A amiga parecia ter o dom de dizer verdades que Joana não queria enfrentar.
Estava a ponto de explodir com aquela conversa.
- E você poderia me dizer o que eu estou deixando de fazer?
- Ah... com todo o prazer... você está deixando de sorrir... está deixando de curtir
as suas filhas... de ajudá-las em suas tarefas de casa... de ouvi-las.
Joana pensou por alguns segundos. Sabia que a amiga falava uma verdade, mas
não entregaria os pontos facilmente.
- Mary Jones também fez um grande esforço para conseguir o que queria!
- Concordo, mas Mary, semelhante a Paulo, “combateu o bom combate”. Lembra-
se? Está em II Tim 4:7.
- Como assim?
- Olhe pelo que está lutando: trabalho em excesso, pós graduação, casa limpa...
controlar as filhas...
- você fala de um jeito! Estou apenas tentando viver de forma organizada.
- Para que?
- Como para que? Por elas! Para que tenham segurança!
- Nada dará mais segurança às suas filhas do que a sua presença. Não essa que
você tem oferecido: ocupada, preocupada, nervosa... você precisa encontrar prazer
em desfrutar da companhia delas. Veja o exemplo de Mary... pelo que ela lutou...
quis ter uma bíblia para aprender sobre a palavra de Deus. Você imagina o quanto
isso foi bom para ela? O quanto Mary pôde desenvolver-se espiritualmente, lendo a
sua tão preciosa bíblia? Eis um bom motivo para alguém se esforçar.
Lágrimas teimosas começaram a escorrer pelo rosto de Joana. As palavras de Neli
tocaram em algo muito dolorido. Do outro lado da linha, Nelí esperava em silêncio.
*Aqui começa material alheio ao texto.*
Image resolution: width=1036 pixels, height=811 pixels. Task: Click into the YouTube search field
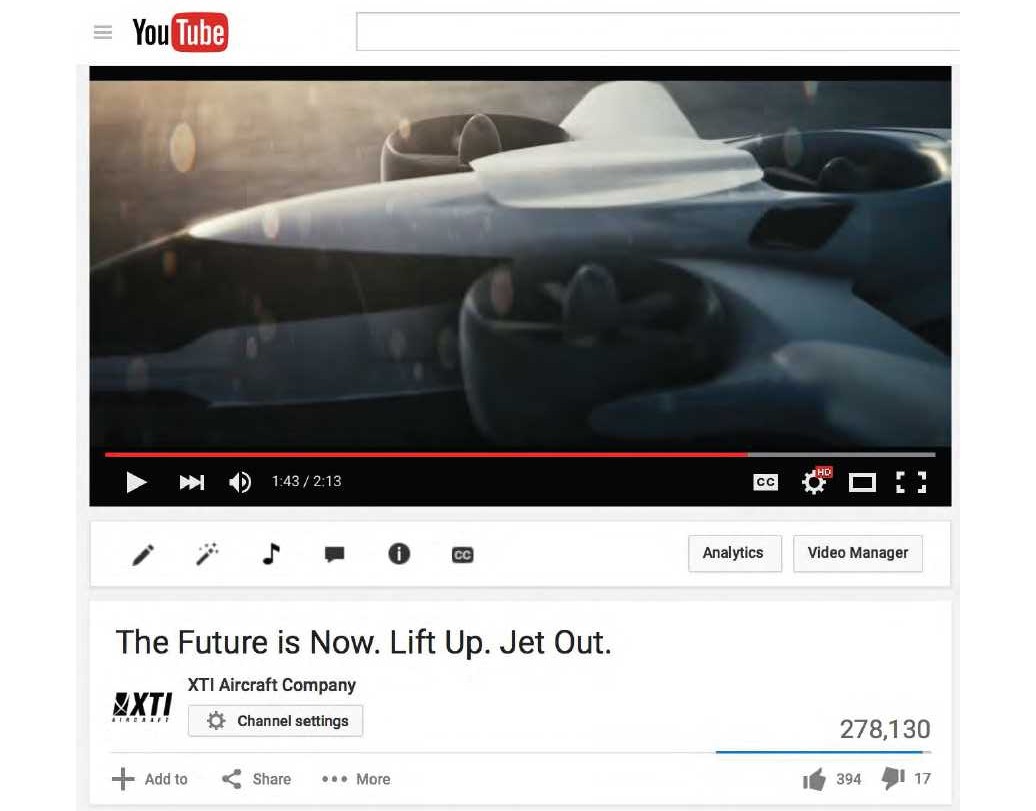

- Eu quero orar por você minha amiga...
Joana curvou a cabeça. Não tinha mais nada a dizer. Rendia-se aos fatos.
Reconhecia que aquela irmã, com sua característica franqueza estava sendo usada
por Deus, para apontar suas falhas e sugerir caminhos melhores para a sua vida:
4. “Amado Deus, eu te peço agora por Joana, esta minha amiga, tão sofrida, cuja vida
foi transformada inesperadamente com a morte do esposo. Tu sabes de todas as
coisas, Senhor e não iremos questionar os Seus desígnios, mas te peço agora, que
restaure o coração desta mulher. Que ela possa voltar a sentir prazer em desfrutar
tempo com sua família, que ela possa ter sabedoria para ajudar a sua filha mais
velha e firmeza para exercer autoridade sobre ela. Senhor, que Joana possa
acordar para a vida novamente e perceber o quão maravilhosa, ela é. Obrigada, por
Seu imenso amor por nós. Amém.
Joana desligou o telefone. Sentia-se cansada, mas uma paz de espírito e um
sentimento de esperança a acompanhavam agora. Percebera naquela conversa o
que estava fazendo da sua vida.
Saiu do quarto e foi até a sala. Débora estava sentada com os livros escolares
esparramados sobre a mesa.
- Olá filha...
- Oi mãe... tudo bem?
- Não filha... não está tudo bem...
- O que houve? Você estava chorando?
- Sim...
- Por minha causa?
- Também... mas principalmente por minha causa. Precisamos ter uma conversa.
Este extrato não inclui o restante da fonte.